**ABOUT THIS EXERCISE:**
Copy out the lines below that hold the word "black".

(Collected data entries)
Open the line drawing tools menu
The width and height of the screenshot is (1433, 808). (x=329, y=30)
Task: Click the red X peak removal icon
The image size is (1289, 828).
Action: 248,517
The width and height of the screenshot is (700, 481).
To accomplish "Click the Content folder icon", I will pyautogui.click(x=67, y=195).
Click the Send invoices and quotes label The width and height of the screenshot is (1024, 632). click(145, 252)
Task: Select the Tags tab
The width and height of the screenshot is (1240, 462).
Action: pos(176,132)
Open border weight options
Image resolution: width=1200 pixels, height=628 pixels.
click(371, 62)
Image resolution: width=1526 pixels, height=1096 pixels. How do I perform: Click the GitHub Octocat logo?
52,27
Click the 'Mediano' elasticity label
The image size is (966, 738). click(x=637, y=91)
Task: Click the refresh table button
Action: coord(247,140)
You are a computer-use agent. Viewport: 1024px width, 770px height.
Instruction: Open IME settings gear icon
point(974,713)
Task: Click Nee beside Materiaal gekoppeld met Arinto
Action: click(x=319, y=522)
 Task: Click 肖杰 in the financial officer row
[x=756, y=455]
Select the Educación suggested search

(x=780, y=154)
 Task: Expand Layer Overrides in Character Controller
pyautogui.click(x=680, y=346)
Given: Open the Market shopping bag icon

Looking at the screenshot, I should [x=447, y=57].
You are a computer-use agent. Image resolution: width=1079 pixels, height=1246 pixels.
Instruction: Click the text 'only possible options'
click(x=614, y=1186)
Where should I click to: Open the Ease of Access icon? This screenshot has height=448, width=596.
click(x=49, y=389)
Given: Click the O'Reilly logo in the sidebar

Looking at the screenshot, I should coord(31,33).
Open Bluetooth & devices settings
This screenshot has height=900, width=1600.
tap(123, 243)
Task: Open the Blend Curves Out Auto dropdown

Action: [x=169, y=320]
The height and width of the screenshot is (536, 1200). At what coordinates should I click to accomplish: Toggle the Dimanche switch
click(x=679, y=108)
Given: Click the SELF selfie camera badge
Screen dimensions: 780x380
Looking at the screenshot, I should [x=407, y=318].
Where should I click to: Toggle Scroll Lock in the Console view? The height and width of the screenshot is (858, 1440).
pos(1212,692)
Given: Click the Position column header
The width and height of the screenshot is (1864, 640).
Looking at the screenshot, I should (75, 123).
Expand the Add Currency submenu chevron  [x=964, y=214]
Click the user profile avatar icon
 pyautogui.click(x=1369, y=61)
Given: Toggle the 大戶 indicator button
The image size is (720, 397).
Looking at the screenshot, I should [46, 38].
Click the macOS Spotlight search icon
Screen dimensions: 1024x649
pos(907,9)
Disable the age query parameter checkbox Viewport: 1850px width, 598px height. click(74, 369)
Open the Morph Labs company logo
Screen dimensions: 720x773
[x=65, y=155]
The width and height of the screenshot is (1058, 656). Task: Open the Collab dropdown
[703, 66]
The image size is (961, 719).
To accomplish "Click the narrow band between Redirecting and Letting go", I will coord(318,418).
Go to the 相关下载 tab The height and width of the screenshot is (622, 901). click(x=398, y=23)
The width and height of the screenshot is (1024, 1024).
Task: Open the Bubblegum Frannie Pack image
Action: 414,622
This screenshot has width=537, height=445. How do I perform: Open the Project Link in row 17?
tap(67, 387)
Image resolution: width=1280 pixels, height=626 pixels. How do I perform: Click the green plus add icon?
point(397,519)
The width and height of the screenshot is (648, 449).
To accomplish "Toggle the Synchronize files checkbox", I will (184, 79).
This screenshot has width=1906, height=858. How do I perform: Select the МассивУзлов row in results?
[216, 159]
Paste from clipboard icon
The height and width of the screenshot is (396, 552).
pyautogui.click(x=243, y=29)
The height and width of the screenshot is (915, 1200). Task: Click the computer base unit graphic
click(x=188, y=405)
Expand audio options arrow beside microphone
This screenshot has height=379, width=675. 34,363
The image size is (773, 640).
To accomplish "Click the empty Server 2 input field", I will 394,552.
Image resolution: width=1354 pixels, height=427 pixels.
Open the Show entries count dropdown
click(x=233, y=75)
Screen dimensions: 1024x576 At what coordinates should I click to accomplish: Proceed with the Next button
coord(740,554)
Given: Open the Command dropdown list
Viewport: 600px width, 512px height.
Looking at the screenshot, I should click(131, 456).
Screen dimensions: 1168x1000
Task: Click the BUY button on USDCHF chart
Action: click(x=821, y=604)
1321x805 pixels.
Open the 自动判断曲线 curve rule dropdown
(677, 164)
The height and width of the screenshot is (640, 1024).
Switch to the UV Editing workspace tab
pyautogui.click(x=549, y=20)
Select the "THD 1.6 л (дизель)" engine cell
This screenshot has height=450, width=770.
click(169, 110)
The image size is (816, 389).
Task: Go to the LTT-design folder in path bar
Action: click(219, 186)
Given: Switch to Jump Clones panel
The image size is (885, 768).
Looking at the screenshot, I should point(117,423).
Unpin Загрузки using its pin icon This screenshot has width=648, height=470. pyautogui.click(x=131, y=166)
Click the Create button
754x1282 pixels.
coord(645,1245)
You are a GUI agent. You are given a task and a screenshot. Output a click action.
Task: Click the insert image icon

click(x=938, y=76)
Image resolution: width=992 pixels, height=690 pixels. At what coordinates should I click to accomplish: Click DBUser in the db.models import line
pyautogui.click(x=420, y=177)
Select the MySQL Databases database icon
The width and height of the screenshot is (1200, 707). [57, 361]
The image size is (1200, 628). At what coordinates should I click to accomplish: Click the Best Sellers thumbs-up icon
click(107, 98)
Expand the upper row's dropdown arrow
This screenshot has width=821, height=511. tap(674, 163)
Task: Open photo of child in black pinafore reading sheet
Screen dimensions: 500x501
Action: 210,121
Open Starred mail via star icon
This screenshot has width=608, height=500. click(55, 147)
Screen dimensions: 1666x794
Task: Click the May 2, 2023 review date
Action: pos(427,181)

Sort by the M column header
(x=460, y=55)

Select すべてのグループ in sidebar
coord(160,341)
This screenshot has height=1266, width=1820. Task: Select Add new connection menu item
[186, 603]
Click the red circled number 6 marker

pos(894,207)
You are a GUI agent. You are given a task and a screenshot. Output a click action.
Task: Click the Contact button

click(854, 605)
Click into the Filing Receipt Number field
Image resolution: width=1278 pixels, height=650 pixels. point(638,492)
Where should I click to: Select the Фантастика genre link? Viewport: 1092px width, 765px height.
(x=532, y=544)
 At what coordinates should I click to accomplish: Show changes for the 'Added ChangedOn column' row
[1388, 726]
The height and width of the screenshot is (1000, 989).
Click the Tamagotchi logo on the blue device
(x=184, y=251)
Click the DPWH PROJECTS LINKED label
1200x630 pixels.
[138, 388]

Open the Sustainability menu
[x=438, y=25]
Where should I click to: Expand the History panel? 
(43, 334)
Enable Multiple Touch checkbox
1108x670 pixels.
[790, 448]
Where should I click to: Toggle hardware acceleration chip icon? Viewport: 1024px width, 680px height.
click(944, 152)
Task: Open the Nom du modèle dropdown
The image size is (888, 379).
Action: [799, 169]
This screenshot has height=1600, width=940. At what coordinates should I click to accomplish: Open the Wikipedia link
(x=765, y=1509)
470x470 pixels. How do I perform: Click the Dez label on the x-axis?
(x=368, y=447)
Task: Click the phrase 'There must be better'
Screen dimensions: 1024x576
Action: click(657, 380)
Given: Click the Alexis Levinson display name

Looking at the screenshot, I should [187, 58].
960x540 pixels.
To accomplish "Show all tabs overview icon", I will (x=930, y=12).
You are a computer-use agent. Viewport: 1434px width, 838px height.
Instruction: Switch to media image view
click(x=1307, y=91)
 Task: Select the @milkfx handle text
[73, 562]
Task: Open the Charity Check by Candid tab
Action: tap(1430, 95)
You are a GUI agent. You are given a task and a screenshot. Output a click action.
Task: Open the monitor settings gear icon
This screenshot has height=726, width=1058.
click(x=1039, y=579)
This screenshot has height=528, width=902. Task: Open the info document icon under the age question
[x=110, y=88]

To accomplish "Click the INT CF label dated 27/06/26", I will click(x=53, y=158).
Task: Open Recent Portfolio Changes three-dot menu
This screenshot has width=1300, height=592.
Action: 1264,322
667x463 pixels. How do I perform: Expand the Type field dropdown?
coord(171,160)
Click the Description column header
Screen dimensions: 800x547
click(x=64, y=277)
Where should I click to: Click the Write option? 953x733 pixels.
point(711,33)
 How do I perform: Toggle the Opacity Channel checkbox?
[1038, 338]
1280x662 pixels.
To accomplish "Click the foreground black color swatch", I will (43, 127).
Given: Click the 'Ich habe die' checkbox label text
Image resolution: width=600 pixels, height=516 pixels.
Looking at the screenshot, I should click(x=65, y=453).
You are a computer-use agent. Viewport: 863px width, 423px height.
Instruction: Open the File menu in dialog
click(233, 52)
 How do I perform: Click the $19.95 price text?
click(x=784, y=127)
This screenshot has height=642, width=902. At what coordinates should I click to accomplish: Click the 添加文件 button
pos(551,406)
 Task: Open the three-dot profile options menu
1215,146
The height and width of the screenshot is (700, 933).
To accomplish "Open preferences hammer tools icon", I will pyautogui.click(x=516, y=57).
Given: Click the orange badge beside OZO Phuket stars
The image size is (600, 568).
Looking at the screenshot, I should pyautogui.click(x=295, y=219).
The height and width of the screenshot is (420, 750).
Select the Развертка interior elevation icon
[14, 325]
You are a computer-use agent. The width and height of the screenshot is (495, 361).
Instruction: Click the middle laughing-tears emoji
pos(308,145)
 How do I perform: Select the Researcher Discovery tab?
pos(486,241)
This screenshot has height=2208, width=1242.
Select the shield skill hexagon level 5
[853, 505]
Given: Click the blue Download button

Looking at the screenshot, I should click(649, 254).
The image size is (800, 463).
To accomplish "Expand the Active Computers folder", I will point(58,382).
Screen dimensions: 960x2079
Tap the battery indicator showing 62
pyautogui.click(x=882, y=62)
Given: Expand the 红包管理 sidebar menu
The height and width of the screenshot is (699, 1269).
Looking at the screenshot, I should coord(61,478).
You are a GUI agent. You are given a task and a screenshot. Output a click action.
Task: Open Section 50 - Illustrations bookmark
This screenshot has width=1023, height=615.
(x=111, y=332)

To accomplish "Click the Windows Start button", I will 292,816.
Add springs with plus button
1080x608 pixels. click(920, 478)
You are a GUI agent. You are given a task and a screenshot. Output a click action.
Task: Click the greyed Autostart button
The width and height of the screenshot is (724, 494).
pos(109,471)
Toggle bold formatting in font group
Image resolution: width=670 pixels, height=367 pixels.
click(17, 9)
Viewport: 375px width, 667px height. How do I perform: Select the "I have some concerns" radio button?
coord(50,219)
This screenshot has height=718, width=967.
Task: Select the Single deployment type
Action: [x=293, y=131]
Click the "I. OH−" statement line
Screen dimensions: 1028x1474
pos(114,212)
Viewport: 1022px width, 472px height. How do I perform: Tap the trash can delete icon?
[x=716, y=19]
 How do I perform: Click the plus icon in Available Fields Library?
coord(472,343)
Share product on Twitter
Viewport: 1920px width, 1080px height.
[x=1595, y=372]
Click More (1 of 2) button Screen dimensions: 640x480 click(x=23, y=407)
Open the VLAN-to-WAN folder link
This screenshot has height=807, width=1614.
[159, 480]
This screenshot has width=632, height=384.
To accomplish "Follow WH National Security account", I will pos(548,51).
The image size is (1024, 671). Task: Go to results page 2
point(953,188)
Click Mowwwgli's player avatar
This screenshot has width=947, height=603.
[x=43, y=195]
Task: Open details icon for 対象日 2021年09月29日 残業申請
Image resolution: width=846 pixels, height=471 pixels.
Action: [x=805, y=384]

**OUTPUT BELOW:**
Task: Open photo of child in black pinafore reading sheet
To accomplish "Click the foreground black color swatch", I will (43, 127).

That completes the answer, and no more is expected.